In the common case, route selection is based completely on the destination address. Conventional (as opposed to policy-based) IP networking relies on only the destination address to select a route for a packet.

但是随着发展, 仅仅是destination方式的route方式不能满足要求:
With the prevalence of low cost bandwidth, easily configured VPN tunnels, and increasing reliance on networks, the technique of selecting a route based solely on the destination IP address range no longer suffices for all situations.

linux对应这种发展的具体落实:
Since kernel 2.2, linux has supported policy based routing through the use of multiple routing tables and the routing policy database (RPDB). Together, they allow a network administrator to configure a machine select different routing tables and routes based on a number of criteria.

意思大概是如下两件事物:
1. linux支持多routing tables.  routing policy database (RPDB)
2. 每张表有独立的规则. policy based routing

平时使用的路由都是由destination成唯一条件(比如使用route命令打印的結果). 那么policy based routing有什么重要呢?
In fact, advanced routing could more accurately be called policy-based networking.
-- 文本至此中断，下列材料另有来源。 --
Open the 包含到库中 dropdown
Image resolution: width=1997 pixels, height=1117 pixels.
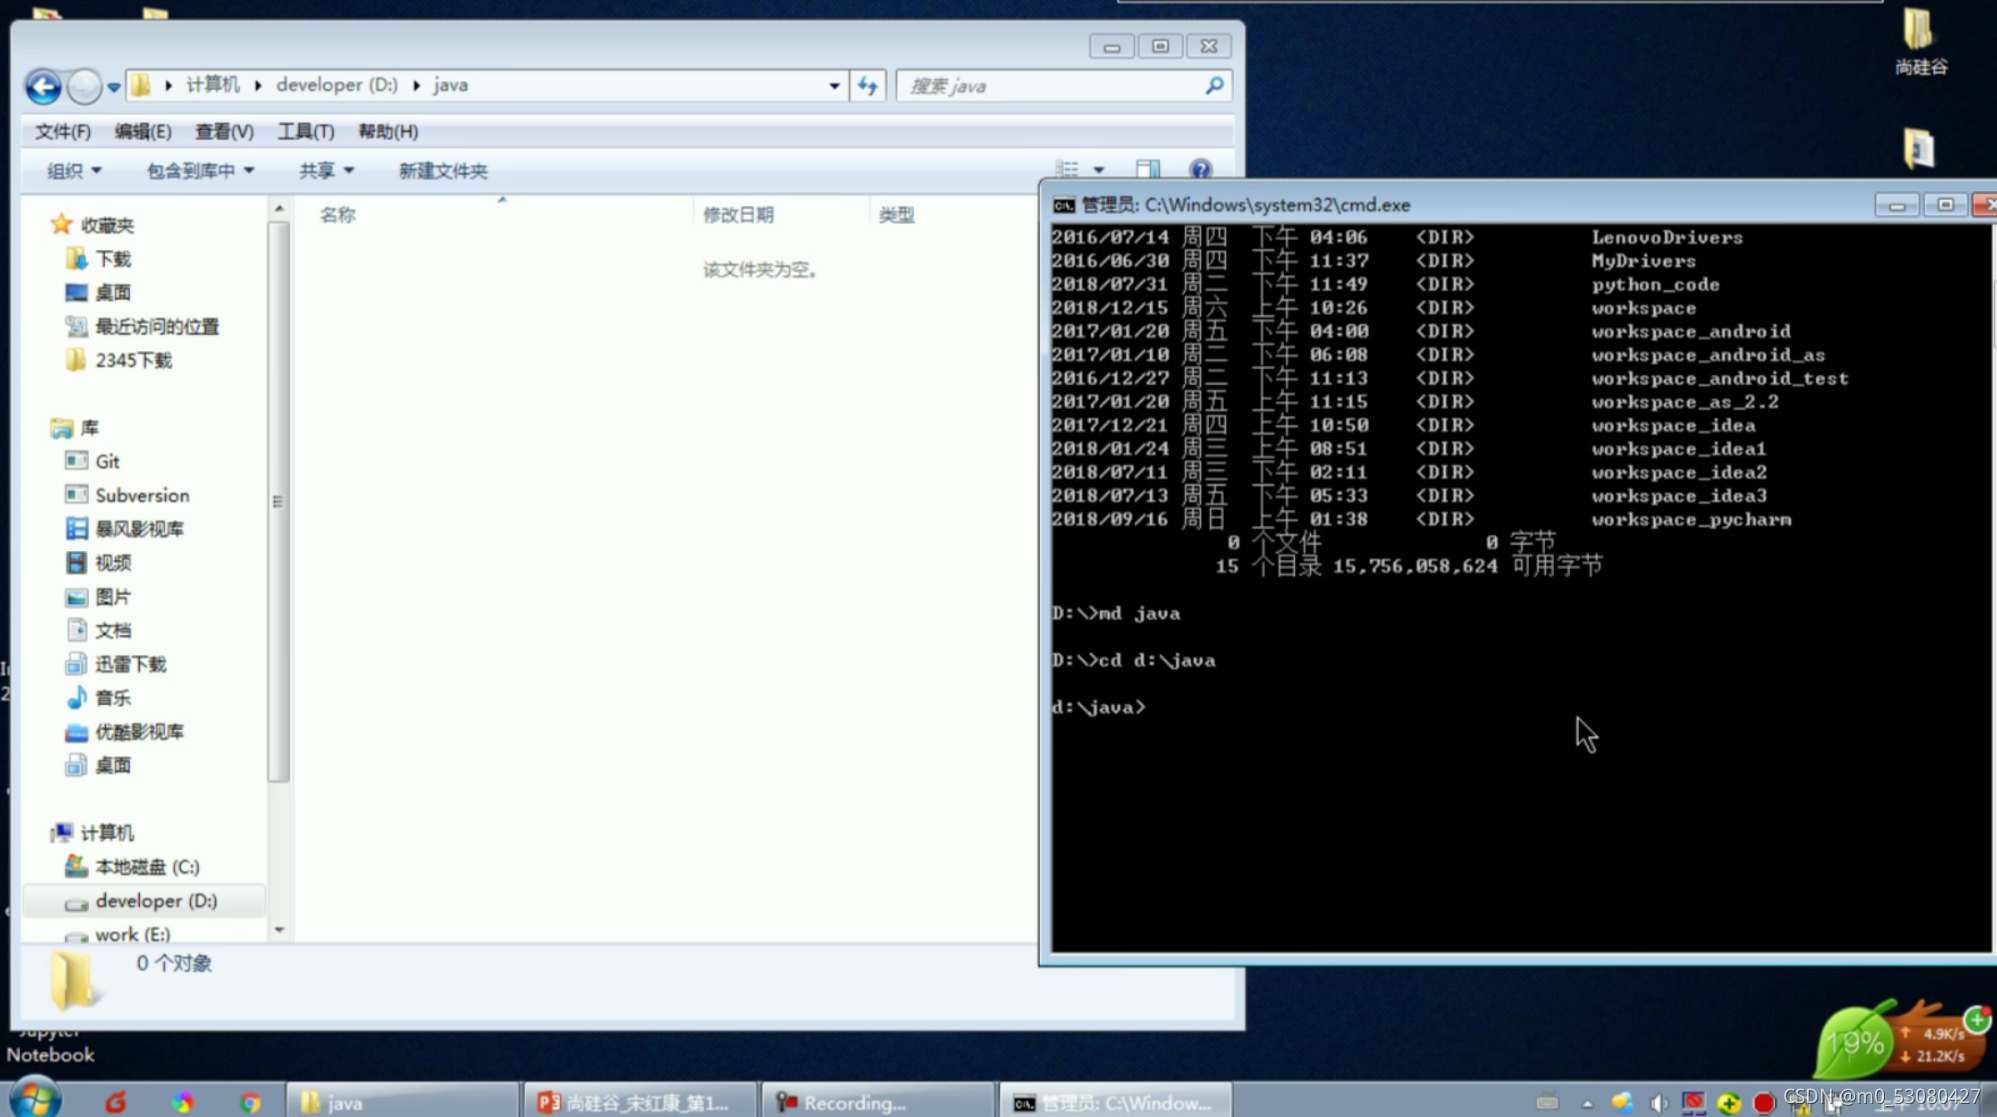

下面的一段话, 描述了linux在路由数据包时, policy based routing使用的多种实现方法
Selectors available for use in policy-based routing are attributes of a packet passing through the linux routing code. The source address of a packet, the ToS flags, an fwmark (a mark carried through the kernel in the data structure representing the packet), and the interface name on which the packet was received are attributes which can be used as selectors. By selecting a routing table based on packet attributes, an administrator can have granular control over the network path of any packet.
selector确定使用那张routing table.

使用人类文字描述Linux选择线路不是很容易理解, 如下一段伪代码比较好:
if packet.routeCacheLookupKey in routeCache :
    route = routeCache[ packet.routeCacheLookupKey ]
else
    for rule in rpdb :
        if packet.rpdbLookupKey in rule : (rule为下表的RPDB对象)
            routeTable = rule[ lookupTable ] (routeTable为下表的route table对象)
            if packet.routeLookupKey in routeTable :
                route = route_table[ packet.routeLookup_key ]

把rpdb为routing table, 规则(rule)都在DB中, 每条rule有不同的属性(这里的属性包括上面提到的attributes).

伪代码中的LookupKey是代表下表中具体的一条属性. 所以, 其实上面的伪代码是很N多if语句的.

* 斜体字的属性是可选的. 如果存在就判断, 不存在不判断.

从上面的可以知道, route table起到:
1. 组织rule的作用
2. 同类的rule会拥有一组属性.

从上面的表中可以知道, 每个packet的destination和source是必定被用于路由, 但是不唯一确定条件.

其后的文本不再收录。